WHAT YOU SHOULD DO —
Beginning with the line containing "You are a computer-use", transcribe every line exactly down to the last one in the records below, and drop the pictures.

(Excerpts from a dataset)
==========

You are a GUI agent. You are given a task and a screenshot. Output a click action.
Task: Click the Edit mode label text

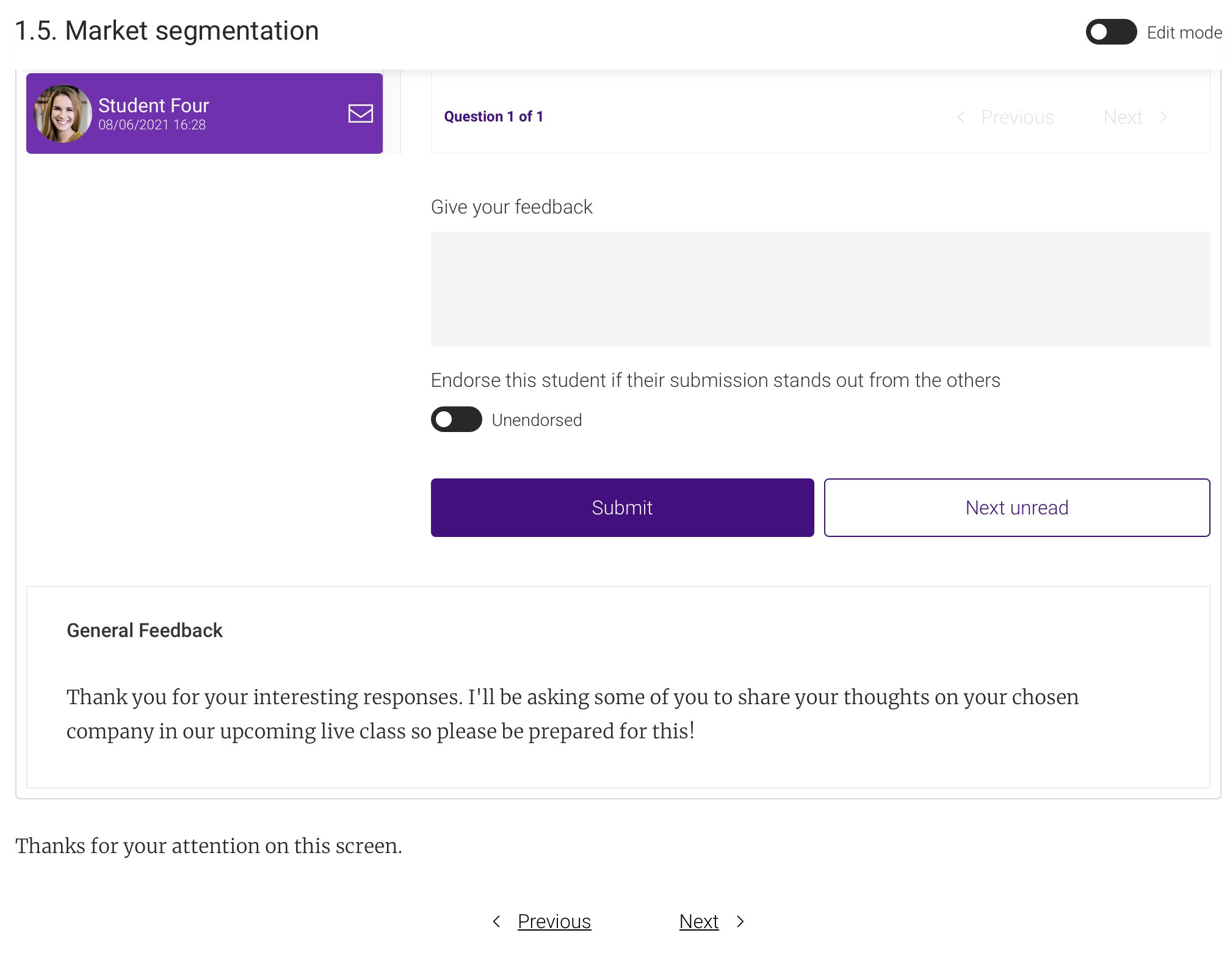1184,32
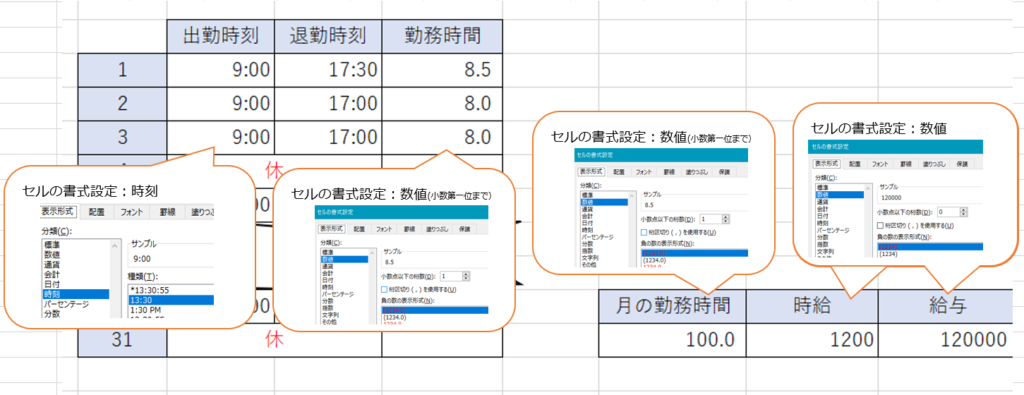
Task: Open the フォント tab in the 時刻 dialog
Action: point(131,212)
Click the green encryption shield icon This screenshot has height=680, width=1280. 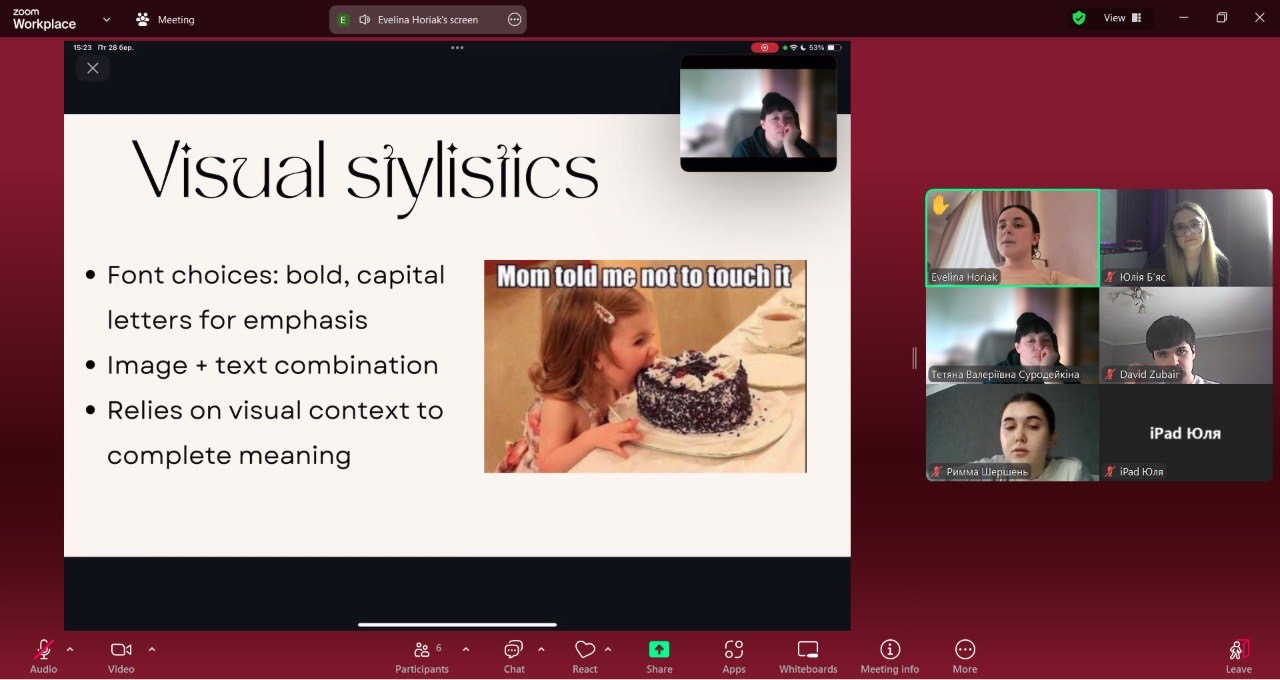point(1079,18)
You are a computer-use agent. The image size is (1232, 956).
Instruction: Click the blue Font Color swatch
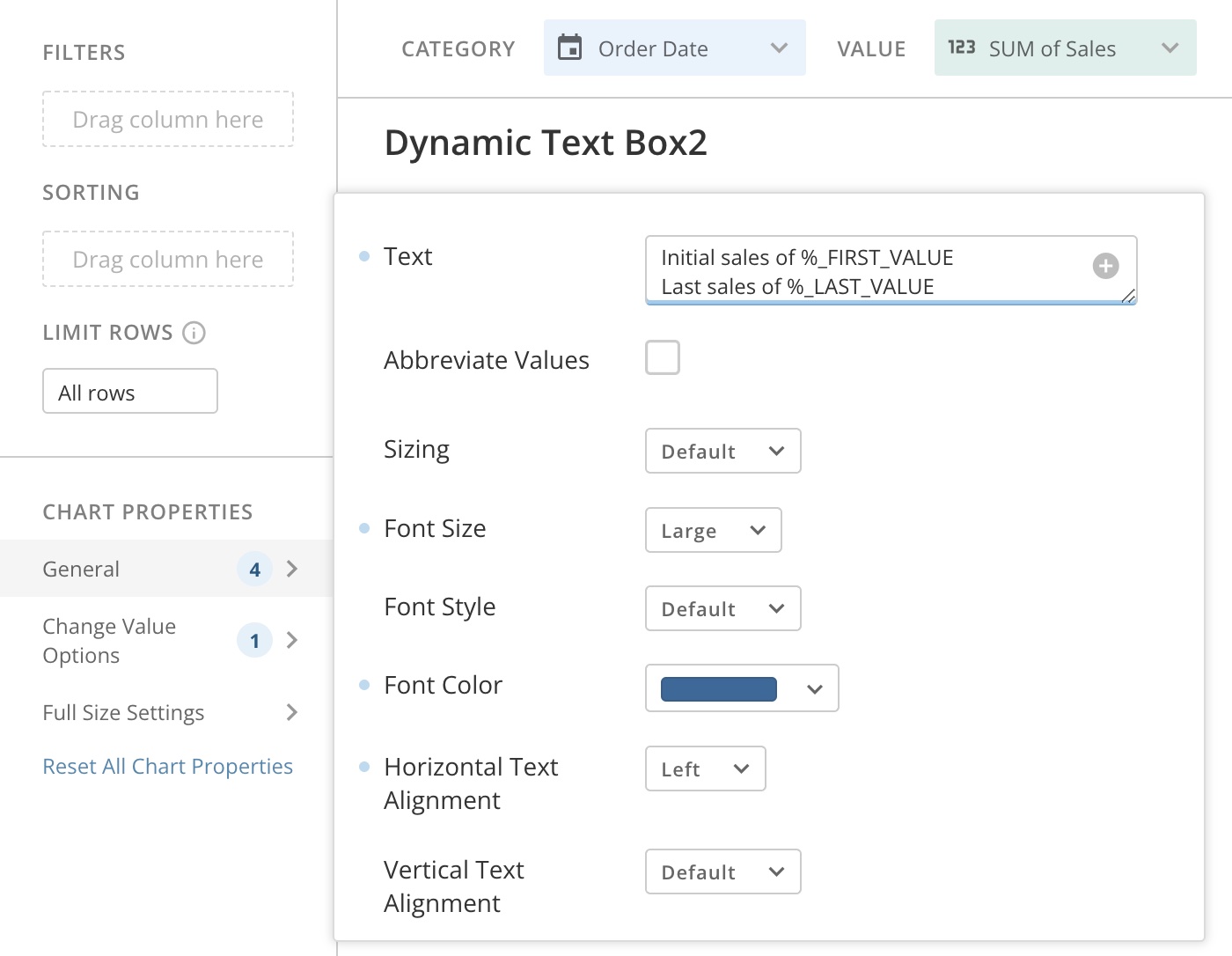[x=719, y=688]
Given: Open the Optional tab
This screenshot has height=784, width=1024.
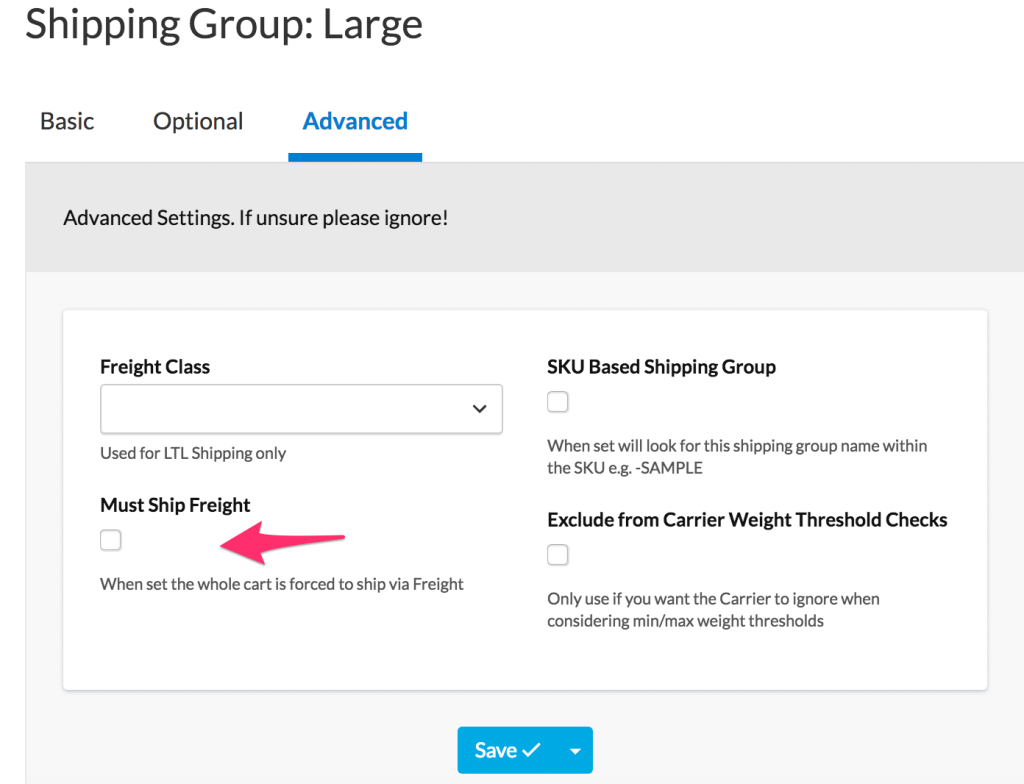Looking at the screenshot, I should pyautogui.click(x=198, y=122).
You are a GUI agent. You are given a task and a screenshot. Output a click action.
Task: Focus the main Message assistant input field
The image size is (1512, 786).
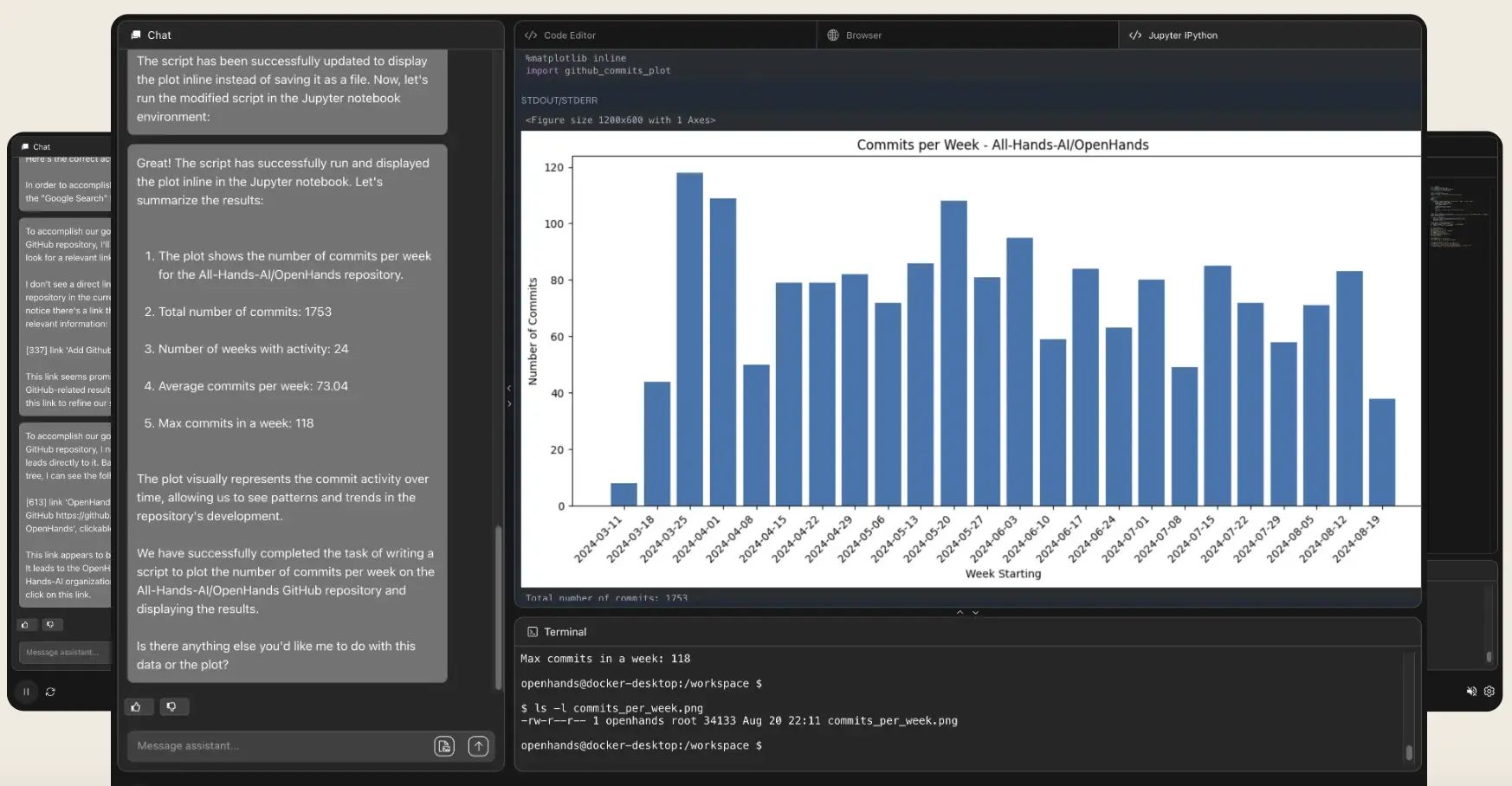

==========

SOLUTION TO THE PROBLEM —
You are a computer-use agent. The image size is (1232, 956).
Instruction: Click the blue Font Color swatch
[x=719, y=688]
Given: Open the Optional tab
This screenshot has height=784, width=1024.
Looking at the screenshot, I should pyautogui.click(x=198, y=122).
You are a GUI agent. You are given a task and a screenshot. Output a click action.
Task: Focus the main Message assistant input field
The image size is (1512, 786).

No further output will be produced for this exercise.